Bridgeport Traction Company

Overview
- Headquarters: Bridgeport, Connecticut
- Locale: Bridgeport, Connecticut
- Dates of operation: 1893–1972
- Predecessor: Bridgeport Horse Railway Company Bridgeport Railway Company East End Railway Company
- Successor: Connecticut Railway and Lighting Company

Technical
- Track gauge: 4 ft 8+1⁄2 in (1,435 mm)
- Electrification: 600v DC

= Bridgeport Traction Company =

American streetcar company in Connecticut

The Bridgeport Traction Company was a streetcar transit company in the area around Bridgeport, Connecticut. The company was incorporated in 1893 through the consolidation of the Bridgeport Horse Railroad Company, Bridgeport Railway Company, and the East End Railway Company. The East End Railway Company was established in 1895 as the Bridgeport and West Stratford Horse Railroad Company.
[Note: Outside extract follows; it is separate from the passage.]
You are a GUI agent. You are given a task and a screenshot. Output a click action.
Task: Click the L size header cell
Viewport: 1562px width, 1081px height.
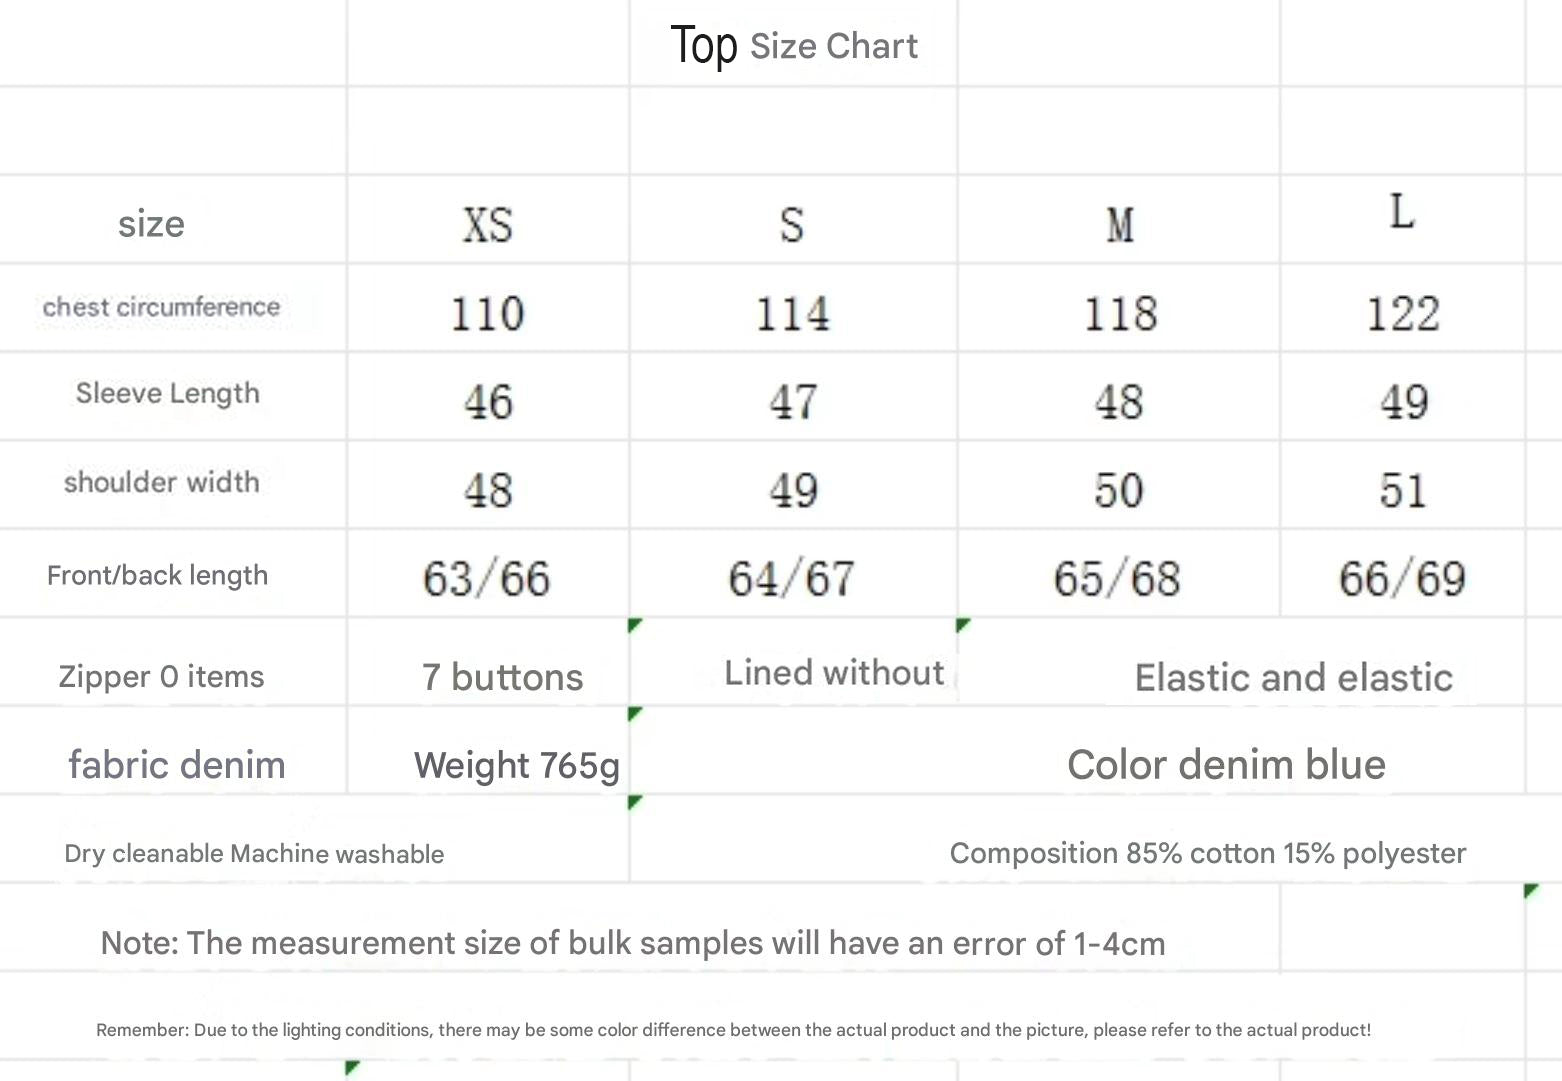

The Bridgeport Horse Railroad Company was incorporated in 1864. The Bridgeport Railway Company was formed in 1893. At the time, streetcars were a more affordable form of transportation for those commuting between Bridgeport and Norwalk. Using streetcars to get to their destination was half the price of using the train. In 1899 president Andrew Radel formed a company that was intended to control the world's oyster trade.
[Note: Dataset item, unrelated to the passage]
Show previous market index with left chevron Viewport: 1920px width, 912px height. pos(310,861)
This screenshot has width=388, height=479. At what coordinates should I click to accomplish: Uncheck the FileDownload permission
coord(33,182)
In 1901, Bridgeport Traction Company was sold to the Connecticut Railway and Lighting Company. From 1906 to 1936, its routes were controlled by the Connecticut Company, a subsidiary of the New York, New Haven and Hartford Railroad which controlled many of the streetcar operators across the state. The leases on the former Connecticut Railway and Lighting Co. routes were voided in 1936 for nonpayment while the New Haven was in receivership. CR&L resumed operation under its own name, and streetcar lines in Bridgeport, Derby, and Waterbury were replaced with buses in 1937. Bus transit operations continued until 1972. The transit franchises were succeeded by the Greater Bridgeport Transportation Authority soon after.